Homosexuelle Autoren haben durch eigenen Erfahrungen einen geschärften Blick für so manche Leiche im Keller der heterosexuellen Welt: „Wenn man schwul aufwächst“, sagte Alan Ball (Erfinder von „Six Feet Under“, Oscar für „American Beauty“) „schluckt man die Mythen der Popkultur nicht einfach, weil man weiß, dass sie für einen selbst nicht stimmen.“ ABC-Programmchef Steve McPherson reagierte angesichts des unglaublichen Erfolgs von „Desperate Housewives“ (Drehbuchautor Marc Cherry, bekennend schwul) clever und souverän: „Wenn Homosexualität solches Talent verleiht, dann werde ich schwul.“

Kommentare zu dieser Newsmeldung

  • am via tvforen.de

    Sie hören die Ansage:

    Ich wünsche mir dass mehr Kraftsportler Serien schreiben, die dann verfilmt werden. Der Vorteil läge auf der nervigen Hand: Serien mit Schmackes und Hauruck.
    • am via tvforen.de

      Aber eigentlich waren ja schon von Anbeginn der Zeit immer fast alle großen Autoren auch ein bißchen schwul, oder (auch wenn man nicht immer offen damit umgegangen ist)? So gesehen ist die neue Erkenntnis nichts weiter als die, dass dies auch und immernoch für Serien-Schriftsteller gilt - es ist IMHO also kein Trend oder gar Zeiterscheinung sondern es ist - ähm - einfach so!
      • am via tvforen.de

        Ich würde noch etwas weiter gehen und einfach mal behaupten, dass ein guter Autor auch immer irgendwie ein Ausseiter sein muss, der (vielleicht auch unfreiwillig) seine Mitmenschen mit etwas Abstand sieht und deren kleine und große Macken in aller Deutlichkeit erkennt. Der gefeierte Sportheld oder die begehrte Schönheit an der Schule haben mit sich selbst genug zu tun - wie sollen sie also über andere schreiben? Warum sollten sie überhaupt schreiben, wenn sie stattdessen Karriere als Selbstdarsteller machen können? Wie sähe die Vorstellung eines Top-Managers von zwischenmenschlichen Beziehungen aus? Wer würde das gern lesen oder als Serie anschauen?

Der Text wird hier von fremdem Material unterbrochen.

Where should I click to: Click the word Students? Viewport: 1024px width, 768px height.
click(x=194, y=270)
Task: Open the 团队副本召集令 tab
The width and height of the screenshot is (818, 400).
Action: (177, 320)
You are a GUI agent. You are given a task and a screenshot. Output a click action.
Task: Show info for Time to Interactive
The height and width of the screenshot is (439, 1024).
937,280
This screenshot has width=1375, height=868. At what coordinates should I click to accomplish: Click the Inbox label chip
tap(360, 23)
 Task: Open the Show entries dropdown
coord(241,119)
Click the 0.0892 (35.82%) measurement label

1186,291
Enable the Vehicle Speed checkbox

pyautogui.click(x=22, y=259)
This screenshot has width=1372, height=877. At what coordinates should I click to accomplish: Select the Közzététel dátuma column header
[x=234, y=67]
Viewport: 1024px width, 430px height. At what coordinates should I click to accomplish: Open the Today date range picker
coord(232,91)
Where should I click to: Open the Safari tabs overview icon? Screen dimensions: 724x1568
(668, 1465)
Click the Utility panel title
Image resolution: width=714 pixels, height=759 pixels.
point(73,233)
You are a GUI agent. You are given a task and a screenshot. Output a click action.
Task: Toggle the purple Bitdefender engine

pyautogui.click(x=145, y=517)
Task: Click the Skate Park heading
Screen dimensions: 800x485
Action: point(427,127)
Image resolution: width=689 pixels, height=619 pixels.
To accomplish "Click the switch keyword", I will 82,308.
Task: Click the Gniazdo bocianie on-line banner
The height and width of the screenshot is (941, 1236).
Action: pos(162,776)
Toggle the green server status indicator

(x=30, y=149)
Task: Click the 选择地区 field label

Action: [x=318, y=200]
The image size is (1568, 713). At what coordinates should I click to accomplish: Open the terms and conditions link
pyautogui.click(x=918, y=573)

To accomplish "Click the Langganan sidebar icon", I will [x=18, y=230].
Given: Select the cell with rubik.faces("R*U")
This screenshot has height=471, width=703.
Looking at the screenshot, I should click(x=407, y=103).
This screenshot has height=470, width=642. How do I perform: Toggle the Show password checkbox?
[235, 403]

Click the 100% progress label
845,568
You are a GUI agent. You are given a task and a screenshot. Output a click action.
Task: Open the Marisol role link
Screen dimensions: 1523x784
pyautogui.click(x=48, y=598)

        Interessant finde ich auch schreibende Shooting-Stars, die schon mit dem ersten Roman in den Himmel ge-hype-t werden, plötzlich Geld und Fans und Aufmerksamkeit haben - und prompt schriftstellerisch gar nichts mehr gebacken bekommen. Nee, spannende Geschichten kann man nur erdenken, wenn man ein Kauz ist und das irgendwie auch bleibt...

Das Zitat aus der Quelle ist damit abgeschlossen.